I am using Apache Airflow to convert old partitions to parquet and detach them using the PostgresOperator.
This works fine, but at the moment I am hardcoding the day, as my queries are running relative to now()
. I am wondering how could I use backfilling to make this work, so the queries would use the date I pass as a parameter on airflow.

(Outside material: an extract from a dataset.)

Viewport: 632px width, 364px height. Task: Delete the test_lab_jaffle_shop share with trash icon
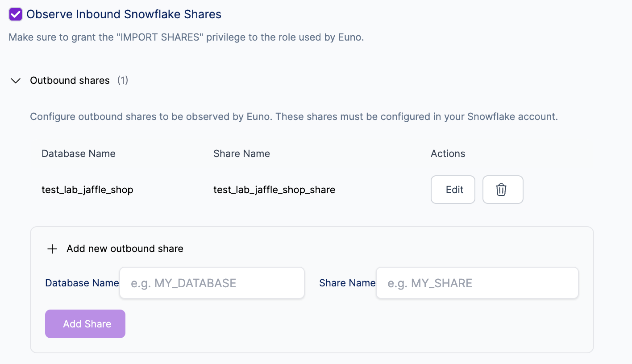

This is my relevant code right now:
# Task to convert partition to Parquet
convert_to_parquet = PostgresOperator(
task_id='convert_to_parquet',
postgres_conn_id='questdb',
sql="""
alter table ecommerce_stats convert partition to parquet where ts = dateadd('d', -7, systimestamp())'
""",
dag=dag,
)
# Task to detach the partition
detach_partition = PostgresOperator(
task_id='detach_partition',
postgres_conn_id='questdb',
sql="ALTER TABLE ecommerce_stats DETACH PARTITION WHERE ts = dateadd('d', -7, systimestamp()) ",
dag=dag,
)
In Airflow we can use template variables to access the execution/logical date and, if needed, the start and end of the interval.
The code above can be replaced by
# Task to convert partition to Parquet
convert_to_parquet = PostgresOperator(
task_id='convert_to_parquet',
postgres_conn_id='questdb',
sql="""
alter table ecommerce_stats convert partition to parquet where ts = '{{ (execution_date - macros.timedelta(days=7)) | ds }}'
""",
dag=dag,
)
# Task to detach the partition
detach_partition = PostgresOperator(
task_id='detach_partition',
postgres_conn_id='questdb',
sql="ALTER TABLE ecommerce_stats DETACH PARTITION WHERE ts = '{{ (execution_date - macros.timedelta(days=7)) | ds }}' ",
dag=dag,
)
I am combining a variable, a macro, and the formatter, so in the end the result will have the "YYY-MM-DD" expected by QuestDB. If you need time resolution check the variable reference as it can also be done.
We need to be careful, as variables are not replaced anywhere in the template, just at a specific places. I spent a few minutes debugging about this a while ago before I realised.
Also, on Airflow by default the execution_date is after the interval has passed, so depending on what we need we might have to go back 8 days rather than 7 when doing the time operations. Relevant info at this StackOverflow post.